GABRIEL: Man, my momma didn’ force nothin’ on me. She said I could be who I wanted to, so I wanted to be a firefightah’. My daddy was a firefightah’, an’ he got lost in a blaze one time. They said on tha’ news it was so big.. (Averts his gaze.) My daddy loved doin’ wha’ he did. Said he loved makin’ a difference to tha’ community. I remembah’ momma choked up when she saw tha' news. Things weren’t the same aftah’ tha’, ‘specially now that my momma lost her job as an accountant. Now we live offa’ food stamps ‘n’ stuff.
LEONARD: I’m so sorry to hear, Gabriel. I wish I could help you.
GABRIEL: We doan’ need tha’ help, but thanks.
LEONARD: But living off food stamps isn’t going to last you long.
GABRIEL: Man, wha’ do you care?
LEONARD: I care because I want to help!
GABRIEL: We doan’ take a dime from no one, an’ we ain’ gonna take one from you, mistah!
LEONARD: You don’t have to take it for my sake! Take it for yours! I’ve seen so many kids deny the help they need, and they end up drug addicts and thugs! They just—
GABRIEL: So you’s sayin’ I’m gonna end up like them! Like hell I will! Ain’t no one gonna get me t’ do nothin’ crooked! My momma’d have me hung out t’ dry if I did! I’m done listenin’ t’ you, whitebread! (Begins to leave)

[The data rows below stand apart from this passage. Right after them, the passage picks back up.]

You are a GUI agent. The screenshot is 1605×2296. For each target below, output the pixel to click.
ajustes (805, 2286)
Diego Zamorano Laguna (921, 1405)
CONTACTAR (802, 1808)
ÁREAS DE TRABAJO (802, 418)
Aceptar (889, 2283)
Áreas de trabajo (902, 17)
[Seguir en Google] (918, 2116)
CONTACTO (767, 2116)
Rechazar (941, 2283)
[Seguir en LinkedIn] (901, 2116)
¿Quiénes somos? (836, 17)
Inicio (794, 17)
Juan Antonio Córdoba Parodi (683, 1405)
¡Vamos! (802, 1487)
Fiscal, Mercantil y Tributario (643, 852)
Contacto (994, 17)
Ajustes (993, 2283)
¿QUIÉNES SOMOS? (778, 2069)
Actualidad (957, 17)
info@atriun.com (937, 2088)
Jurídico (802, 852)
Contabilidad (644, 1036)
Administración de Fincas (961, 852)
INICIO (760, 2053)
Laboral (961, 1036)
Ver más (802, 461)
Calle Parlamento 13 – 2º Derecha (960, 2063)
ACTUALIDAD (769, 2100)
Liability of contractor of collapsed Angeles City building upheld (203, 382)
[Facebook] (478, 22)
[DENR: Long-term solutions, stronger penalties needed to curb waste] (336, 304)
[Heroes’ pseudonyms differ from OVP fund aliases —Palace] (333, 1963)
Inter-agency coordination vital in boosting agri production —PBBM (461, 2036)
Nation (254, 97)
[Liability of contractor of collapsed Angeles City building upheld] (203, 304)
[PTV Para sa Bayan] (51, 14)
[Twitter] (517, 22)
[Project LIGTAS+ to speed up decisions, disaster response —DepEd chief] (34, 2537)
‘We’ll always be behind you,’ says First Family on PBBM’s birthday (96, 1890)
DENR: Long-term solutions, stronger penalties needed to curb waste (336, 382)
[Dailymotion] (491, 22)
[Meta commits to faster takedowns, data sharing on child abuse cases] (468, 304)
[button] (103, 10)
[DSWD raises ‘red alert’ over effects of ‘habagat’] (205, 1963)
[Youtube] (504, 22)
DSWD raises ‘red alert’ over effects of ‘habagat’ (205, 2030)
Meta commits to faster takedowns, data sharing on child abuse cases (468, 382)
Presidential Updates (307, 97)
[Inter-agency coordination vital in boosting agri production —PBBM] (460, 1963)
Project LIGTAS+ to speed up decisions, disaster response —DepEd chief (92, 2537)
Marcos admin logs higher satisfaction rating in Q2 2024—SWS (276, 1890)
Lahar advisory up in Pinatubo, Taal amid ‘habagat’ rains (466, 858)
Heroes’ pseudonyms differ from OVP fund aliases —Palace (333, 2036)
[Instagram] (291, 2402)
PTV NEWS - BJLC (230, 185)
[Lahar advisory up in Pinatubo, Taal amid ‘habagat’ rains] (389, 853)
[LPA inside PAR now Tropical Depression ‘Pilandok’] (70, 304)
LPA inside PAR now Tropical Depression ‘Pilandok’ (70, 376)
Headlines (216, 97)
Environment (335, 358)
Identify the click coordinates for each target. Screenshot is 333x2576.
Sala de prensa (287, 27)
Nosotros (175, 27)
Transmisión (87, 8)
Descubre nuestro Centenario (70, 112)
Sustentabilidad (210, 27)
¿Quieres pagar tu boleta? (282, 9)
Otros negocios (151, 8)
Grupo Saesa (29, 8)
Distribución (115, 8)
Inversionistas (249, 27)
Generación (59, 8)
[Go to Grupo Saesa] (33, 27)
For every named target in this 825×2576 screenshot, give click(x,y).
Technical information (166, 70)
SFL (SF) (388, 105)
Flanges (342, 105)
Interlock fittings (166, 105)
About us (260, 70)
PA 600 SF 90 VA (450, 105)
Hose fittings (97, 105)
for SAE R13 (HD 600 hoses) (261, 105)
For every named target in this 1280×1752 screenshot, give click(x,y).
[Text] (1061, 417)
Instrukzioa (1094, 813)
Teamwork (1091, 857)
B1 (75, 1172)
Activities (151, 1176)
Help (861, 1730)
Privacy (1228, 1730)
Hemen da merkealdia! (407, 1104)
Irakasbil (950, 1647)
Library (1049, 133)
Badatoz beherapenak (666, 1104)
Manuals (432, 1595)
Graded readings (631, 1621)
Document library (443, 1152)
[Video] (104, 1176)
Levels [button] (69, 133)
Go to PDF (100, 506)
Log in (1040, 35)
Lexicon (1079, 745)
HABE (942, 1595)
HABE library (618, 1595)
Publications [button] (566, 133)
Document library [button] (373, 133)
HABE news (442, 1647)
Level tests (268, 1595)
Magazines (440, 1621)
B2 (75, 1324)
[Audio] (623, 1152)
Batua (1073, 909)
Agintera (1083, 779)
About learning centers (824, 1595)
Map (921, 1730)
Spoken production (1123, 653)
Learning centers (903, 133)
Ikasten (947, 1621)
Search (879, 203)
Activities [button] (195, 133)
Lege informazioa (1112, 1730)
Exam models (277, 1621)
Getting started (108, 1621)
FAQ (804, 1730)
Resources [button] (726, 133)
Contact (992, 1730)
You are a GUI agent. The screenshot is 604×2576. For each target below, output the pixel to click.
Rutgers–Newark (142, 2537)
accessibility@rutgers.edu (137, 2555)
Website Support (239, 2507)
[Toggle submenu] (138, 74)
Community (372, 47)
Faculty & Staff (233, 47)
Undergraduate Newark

LEONARD: Gabriel, listen! I’m sorry I doubted you! (Sits down and sighs) Nh. Every time I try to help people, it always comes down to this. (Stays where he is for a minute)
GABRIEL: (Comes back in with Angela; angry)
LEONARD: Gabriel! I-it’s-- (Looks worriedly at Angela)
ANGELA: You’s Leonard?
LEONARD: (Quickly recomposes himself) Yes, I am.
ANGELA: You’ve got some nerve talkin’ to my son the way you did. You think he some little stray lamb who’s gon’ get led away? Some poor fruit someone gon’ take?
LEONARD: Well, no, that’s not what I—
ANGELA: I got news for you. My boy is as respectful, courteous, an’ well-educated as you dumb white boys. He’s got a bright future ahead of ‘im, he ain’t done no wrong, an’ he’s got a scholarship so he can go to college. He gon’ graduate with honors next year!
LEONARD: (Annoyed) Ma’am, with all due respect, I simply stated my opinion. I appreciate you have a lot of love for your son, but this is no way to behave to anyone!
ANGELA: Oh, so you think you know what’s best for us, don’t you? You’s just some sheltered white boy who thinks he can just tell my boy what to do! Folks like you, you wouldn’t know your own ass from a hole in tha’ ground!
LEONARD: (Raises his voice) Ma’am, you’re being very standoffish; going after me like I just injured your son! If you think you can waltz into this church and try to insult me, you have another thing coming! (Both of them start arguing; Gabriel watches)
LEONARD: And another thing-- WOMAN: I don’t care what you have to say!
GABRIEL: Both of you, stop it!
ANGELA: Oh baby, I’m sorry! (Hugs Gabriel) I didn’t mean to scare you! Oh, I’m really sorry!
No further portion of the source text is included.